Summary
concluding prevailing defendants were entitled to award of reasonable attorney fees, where there was not a scintilla of evidence to support plaintiffs' allegations
Summary of this case from Lopez v. Dep't of RevenueOpinion
No. 91-1043.
August 26, 1992. On Post-Opinion Motions November 18, 1992.
Appeal from the Circuit Court, Broward County, Arthur M. Birken, J.
Jeffrey A. O'Keefe of Heinrich Gordon Batchelder Hargrove Weihe Gent, Fort Lauderdale, for appellant.
Barry M. Silver, Boca Raton, for appellees.
This is an appeal from an order denying attorney's fees.
The Broward County Chapter of the National Organization for Women, Inc., and others, filed a lawsuit against appellant, The Moral Majority, Inc. (Moral Majority), and other defendants, alleging conspiracy, violations of the Florida RICO Act, public nuisance, tortious interference with business relationships, intentional infliction of emotional distress, false imprisonment, defamation and trespass. The complaint sought damages and was accompanied by a verified motion for a temporary restraining order.
Declining to enter a restraining order against appellant, Moral Majority, the judge stated: "[n]ot one shred of evidence, in the form of testimony or otherwise was presented concerning" Moral Majority. Subsequently, the trial court granted appellant's motion for final summary judgment. Thereafter appellant filed a motion seeking attorney's fees pursuant to sections 772.104 and 895.05(7), Florida Statutes (1991), and pursuant to section 57.105, Florida Statutes (1991).
At the hearing on this motion the trial court made the following observation:
There is not anything in this case. I mean, there is not one single scintilla of anything that was done by Reverend Falwell or The Moral Majority in this case that is not protected by the First Amendment.
Thereafter the trial court, without explanation, denied the motion for attorney's fees. We reverse.
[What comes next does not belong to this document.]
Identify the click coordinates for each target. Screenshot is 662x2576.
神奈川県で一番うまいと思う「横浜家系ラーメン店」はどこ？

The freedoms memorialized in and protected by the constitutions of the United States and of the State of Florida do not, and should not, include a "right" to institute baseless, harassing, time-consuming and expensive litigation against a party. While any plaintiff has the power to initiate a lawsuit, the right to do so is a limited one. The limits are, inter alia, those prescribed and proscribed by the statutes relied on by appellant here. Those limits were exceeded by appellees as exemplified by the trial court's finding there was not a scintilla of evidence to support their allegations against appellant.
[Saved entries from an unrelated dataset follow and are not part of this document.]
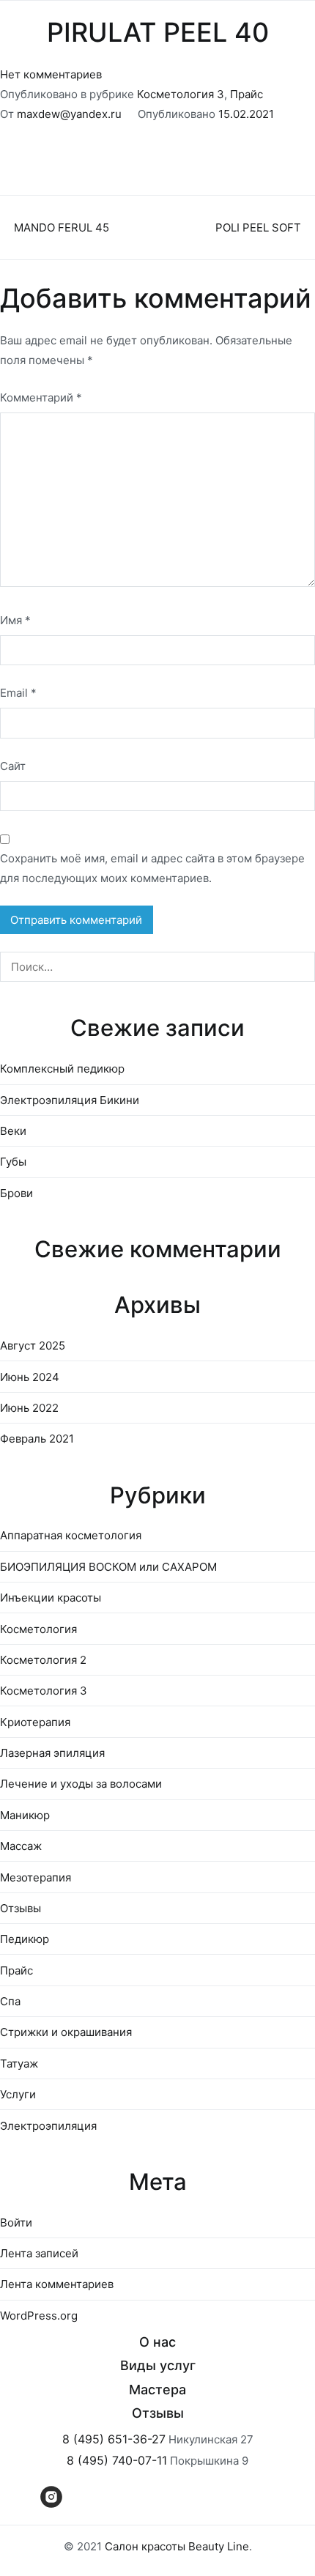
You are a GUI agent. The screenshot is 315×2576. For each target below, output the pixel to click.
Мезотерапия (35, 1877)
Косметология (38, 1629)
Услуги (18, 2094)
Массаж (21, 1846)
We reverse and remand with instructions to grant reasonable attorney's fees to appellant.
REVERSED AND REMANDED.
HERSEY and POLEN, JJ., and SCHWARTZ, ALAN R., Associate Judge, concur.
ON POST-OPINION MOTIONS
ORDERED that appellees' motion filed September 10, 1992, for rehearing en banc is hereby denied; further,
ORDERED that appellees' motion filed September 10, 1992, for rehearing of trial court attorney's fees is hereby denied; further,
ORDERED that appellees' request filed September 21, 1992, for additional certified question and/or for rehearing is hereby denied; further,
ORDERED that appellees' amendment filed October 9, 1992, to motion for rehearing is hereby denied; further,
ORDERED that appellant's motion to strike request for certification and for sanctions filed September 22, 1992, is hereby denied; further,
ORDERED that appellant's motion filed September 30, 1992, to strike request for additional certified question and/or for rehearing is hereby denied; further,
ORDERED that appellant's motion for attorney's fees filed by Jeffrey A. O'Keefe, counsel for the appellant, is hereby granted and remanded to the trial court, and pursuant to Fla.R.App.P. 9.400(b), upon remand of this cause the amount thereof shall be assessed by the trial court upon due notice and hearing, subject to review by this court under Fla.R.App.P. 9.400(c); further,
ORDERED that appellant's motion filed October 19, 1992, to strike and for sanctions is hereby denied; further,
ORDERED the parties' post-opinion motion practice in this case has exceeded the proscriptions of Dubowitz v. Century Village East, 381 So.2d 252 (4th DCA 1979). The filing of any further motions by either party will result in the imposition of sanctions.